Airlines are now able to uplift 80% of their usual jet fuel allocations at Auckland airport, with signs that the crisis caused by the severing of a fuel pipeline is starting to ease.
New Zealand energy minister Judith Collins says that a replacement of the damaged part of the pipeline from the Marsden Point refinery to the airport’s fuel farm has been completed, and later today will start operating at its allowable capacity from the afternoon of 26 September.
In the meantime, trucks have been delivering jet fuel from storage tanks at Wynyard Wharf and the refinery.
“Two million litres of jet fuel has now arrived at Auckland Airport’s JUHI storage facility, and 15 million litres is expected to be available by the end of the week,” says Collins.
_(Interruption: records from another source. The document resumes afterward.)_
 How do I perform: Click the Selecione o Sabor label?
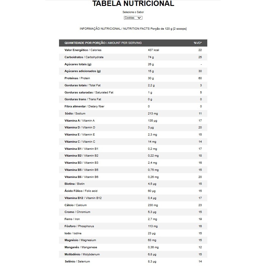(x=133, y=12)
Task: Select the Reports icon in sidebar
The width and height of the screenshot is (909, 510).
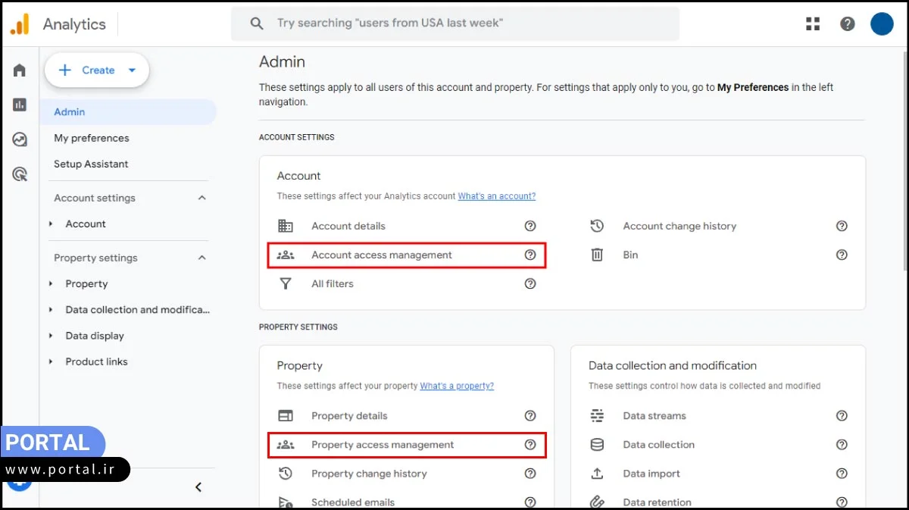Action: (19, 105)
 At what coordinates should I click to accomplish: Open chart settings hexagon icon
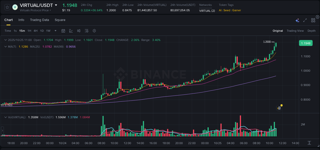94,31
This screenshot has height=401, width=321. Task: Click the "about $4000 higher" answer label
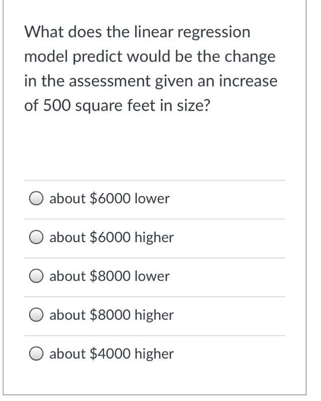coord(112,353)
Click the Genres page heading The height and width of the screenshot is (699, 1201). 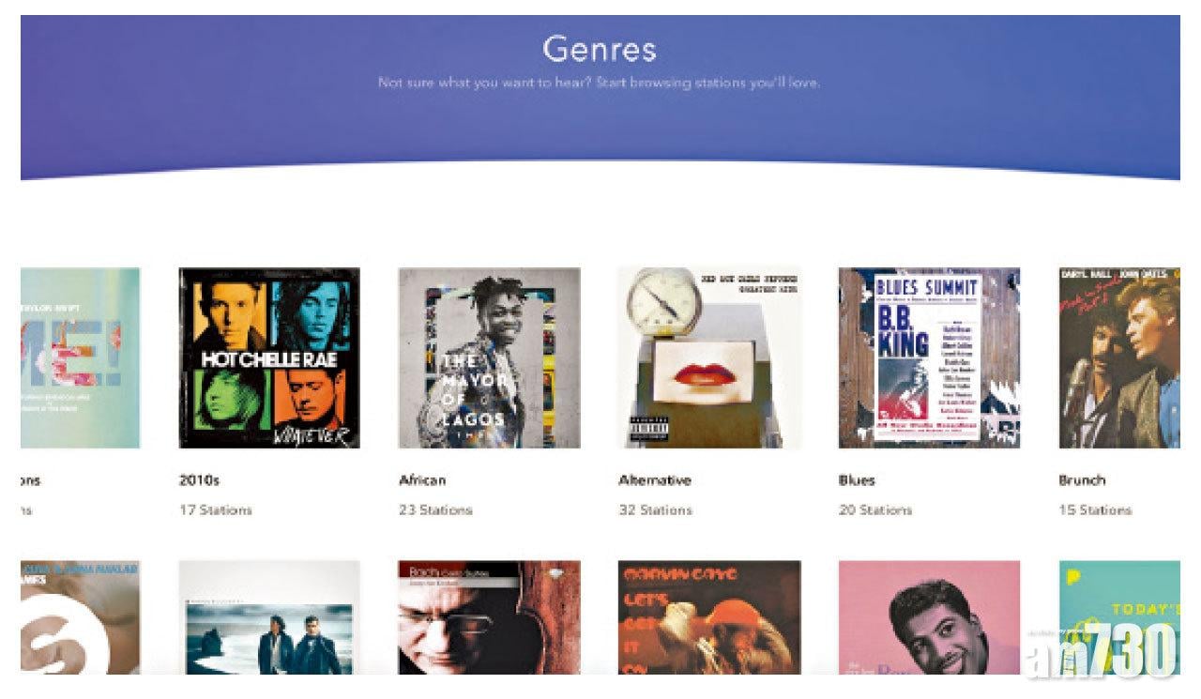[600, 48]
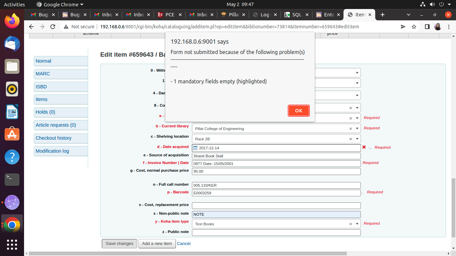The image size is (456, 256).
Task: Reload the page with the refresh icon
Action: (53, 27)
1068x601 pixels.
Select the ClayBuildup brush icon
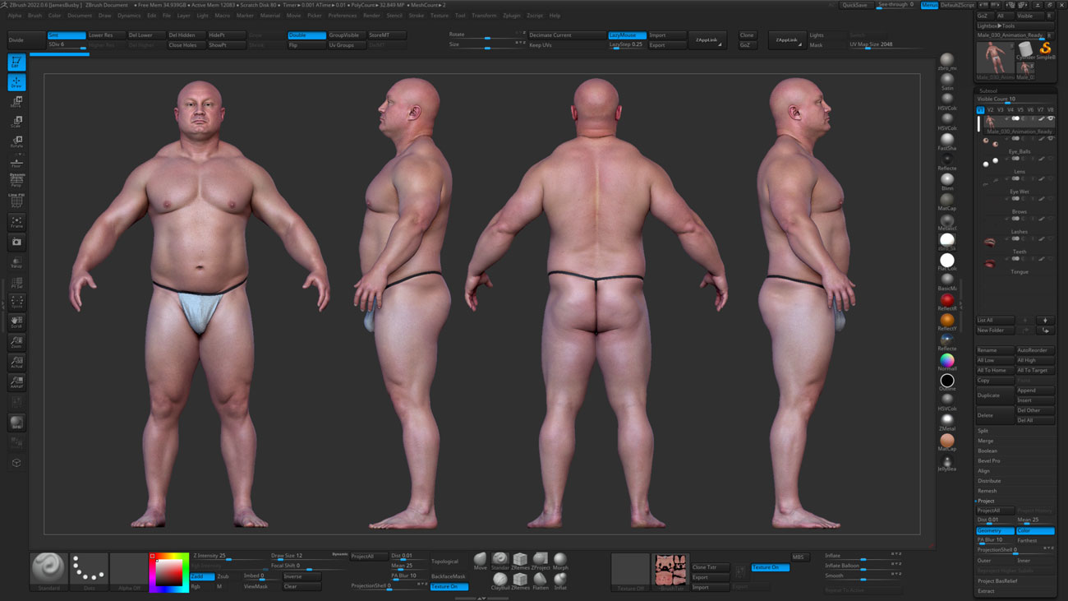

She adds that although it may take another week before full supply is available at the airport, international operations at Auckland have largely returned to normal with only three flight cancellations planned for 26 September.
When the pipeline was severed on 16 September, airlines were initially only allowed to uplift 30% of their usual allocations, leading to major flight consolidations and a number of services requiring intermediate stops to take on additional fuel. The fuel rationing eased over the weekend to allow carriers to take 50% of their usual quota, before rising to 80% on 26 September.
To manage the situation, Qantas took the step of flying in Boeing 747-400s and Airbus A330s as fuel tankers, with the fuel decanted to other Qantas group jets in Auckland. Air New Zealand, meanwhile, fueled up some of its jets flying on long-haul services in Wellington, and added intermediate stops in the Pacific and Australia on some services.
Collins praised carriers for their response to the fuel crisis, saying: “It may be another week before the allocation to airlines is back at 100% but they are doing a great job at managing this constraint.”